Para Bianca, era essencial que seu aprendizado fosse igual ao dos colegas, apenas adaptando o que fosse necessário. Assim, ela desenvolveu um domínio da escrita e da gramática muito acima da média, graças ao tato e à leitura em braille.

A jornada acadêmica de Bianca foi pautada por desafios e adaptações. Para estudar, ela recorria a vídeos no YouTube, aulas online e escrevia resumos para memorização. Durante as provas, contava com o apoio de um ledor, um professor auxiliar que lia as questões e registrava suas respostas.

Para garantir mais conforto e acessibilidade à filha, Sheila adaptou a casa com diversos recursos voltados à inclusão. Almofadas e quadros com inscrições em braile, adquiridos em uma loja de Belo Horizonte, fazem parte da decoração e auxiliam na ambientação de Bianca.

Além disso, ela utiliza datilografias em braille, um computador e um celular adaptados, que contribuem para sua autonomia no dia a dia. Desde que encontrou a loja especializada, Sheila sempre busca novos itens para tornar o ambiente mais acessível e funcional para a filha.

A escolha pelo Direito

A escolha pelo curso de Direito veio após muitas reflexões. “Eu tive vários outros sonhos antes. O primeiro era ser veterinária”, conta Bianca. Mas a vontade de lutar por inclusão e justiça falou mais alto.

“O Direito está envolvido nas batalhas que travamos a nossa vida toda. Acho que, por meio dele, vou poder batalhar mais pelos meus direitos e aprender mais sobre as leis. E, se puder, quero mudar algumas coisas.”

Bianca Praxedes conta como passou no vestibular da UFRR (Foto: Nilzete Franco/FolhaBV)

O momento da aprovação foi emocionante para a família. “Minha mãe veio chorando, me abraçou e disse ‘parabéns, você passou’”, lembra Bianca, aos risos. “Aí veio meu pai, meu avô, minha avó, todo mundo me parabenizar, e eu só pensava: ‘meu Deus’”.

Bianca Praxedes ficou em segundo lugar entre os candidatos aprovados que declararam possuir alguma deficiência, com 80 pontos, a 30º melhor nota entre centenas de concorrentes no vestibular para Direito da UFRR em 2025. Para PcDs, só haviam duas vagas, enquanto outra três são para lista de espera.

Uma nova realidade

Agora, prestes a iniciar essa nova fase, Bianca sabe que os desafios não acabarão. “Vai ser uma batalha tremenda. A faculdade é um ambiente novo, pessoas novas, uma nova adaptação. Mas eu vejo isso como algo positivo, porque sair da zona de conforto nos faz crescer.”

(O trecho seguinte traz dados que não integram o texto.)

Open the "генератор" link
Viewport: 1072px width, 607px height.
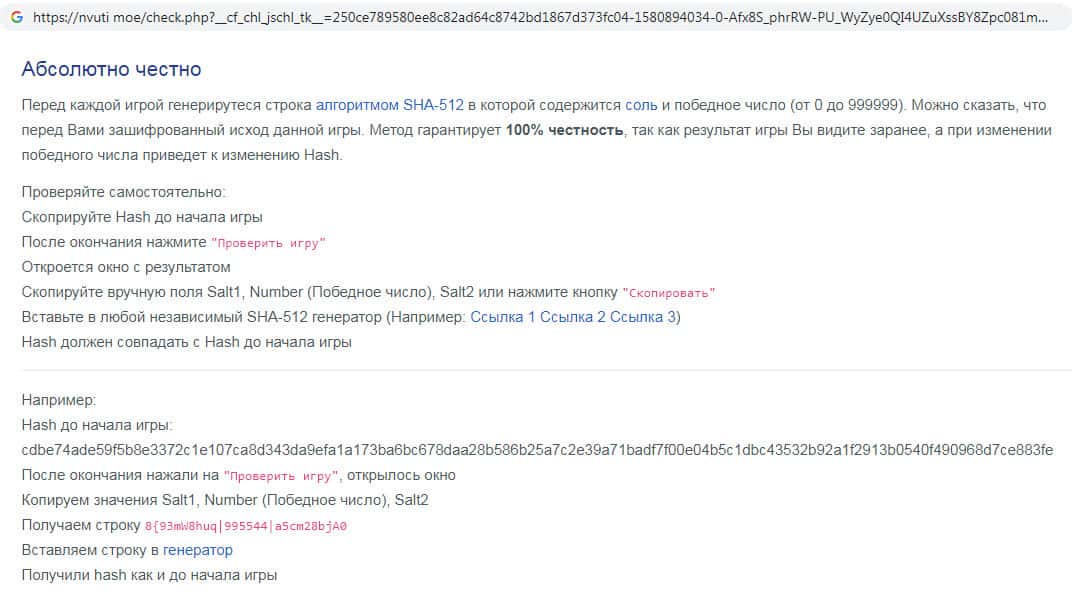tap(198, 550)
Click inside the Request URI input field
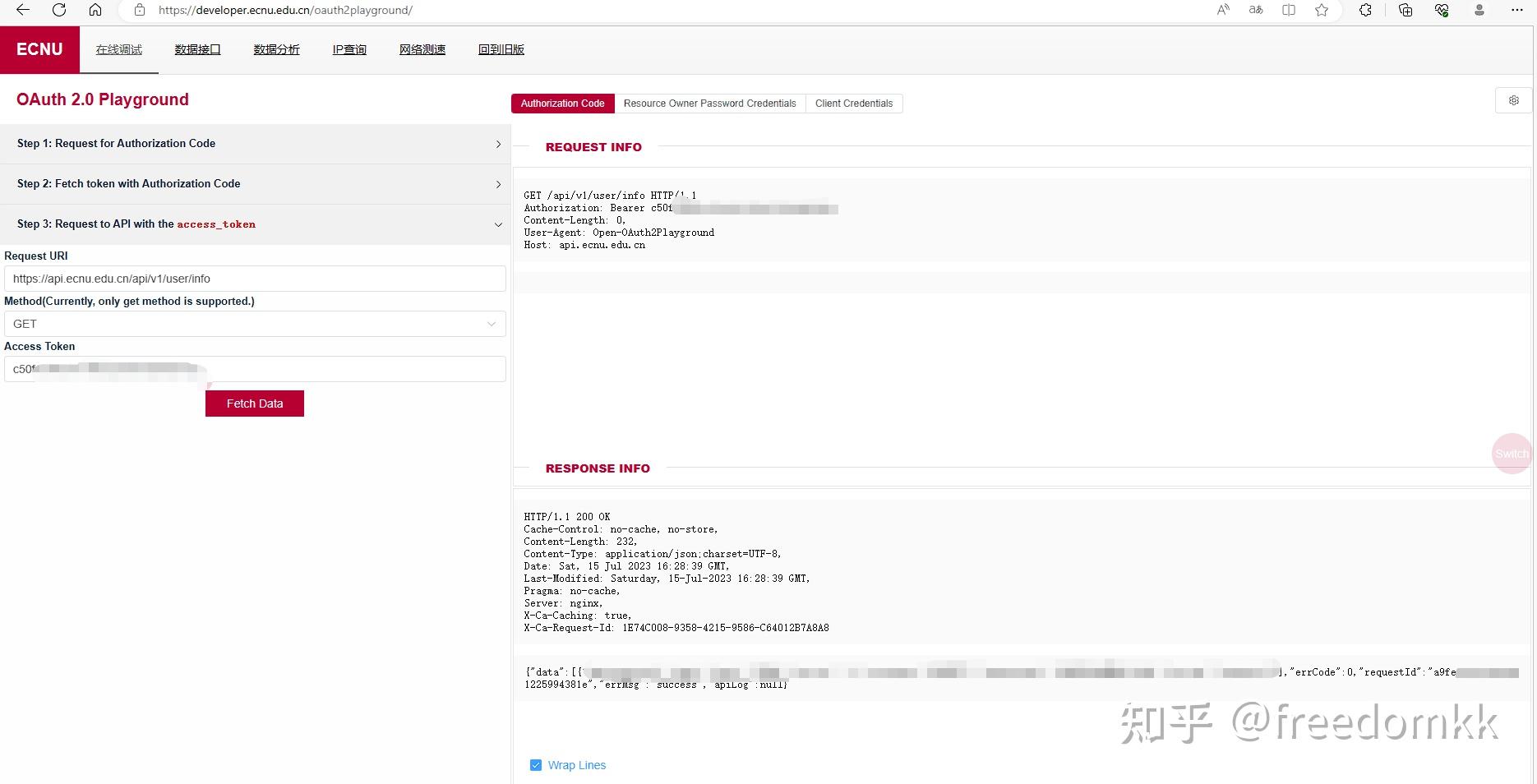Viewport: 1537px width, 784px height. click(x=254, y=279)
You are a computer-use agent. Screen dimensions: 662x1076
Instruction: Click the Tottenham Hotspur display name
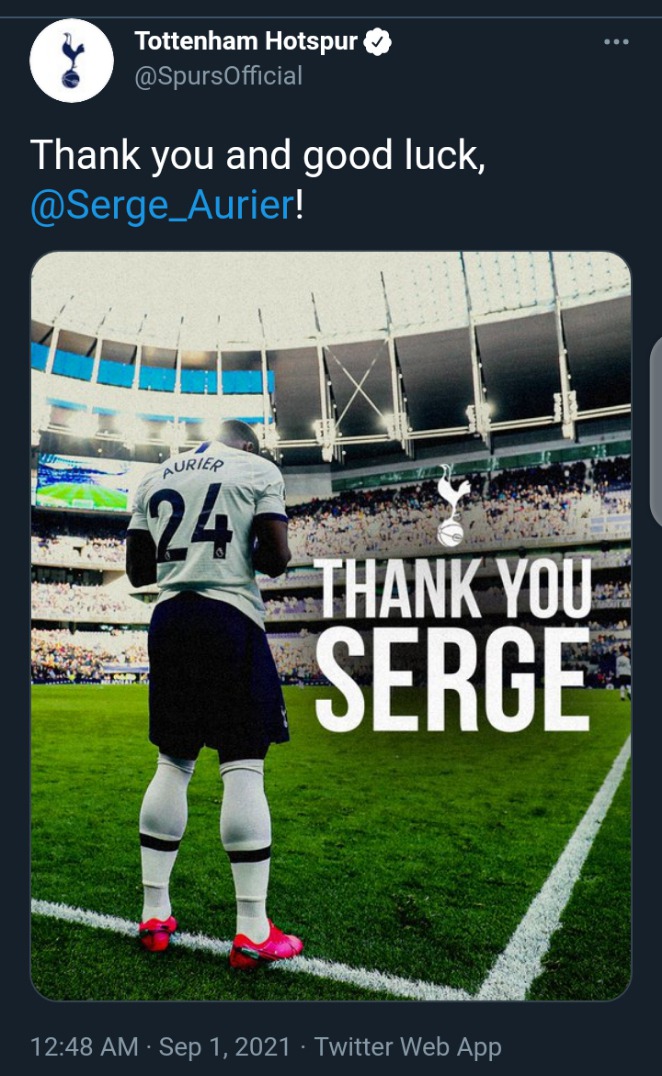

Sheila também celebrou a entrada da filha na universidade, pois sempre lutou bastante pela educação e acessibilidade dela. “Sempre fiz muita confusão [a respeito da educação da Bianca], mas eu acho que ela sabe o porquê. E o fato dela ter conseguido passar no vestibular pra gente foi uma grande vitória.”

Porém, a felicidade vem acompanhada de uma certa preocupação por saber bem da realidade da acessibilidade das pessoas com deficiência no ensino no Brasil.“Embora o medo do que vai acontecer ainda esteja aqui, né? Porque a gente sabe, infelizmente, que a inclusão é um processo muito difícil, muito lento no Brasil”.

A história de Bianca reforça mais ainda sobre como dá para superar as dificuldades que podem ser impostas pela vida. Com garra, determinação e esforço, tudo é possível.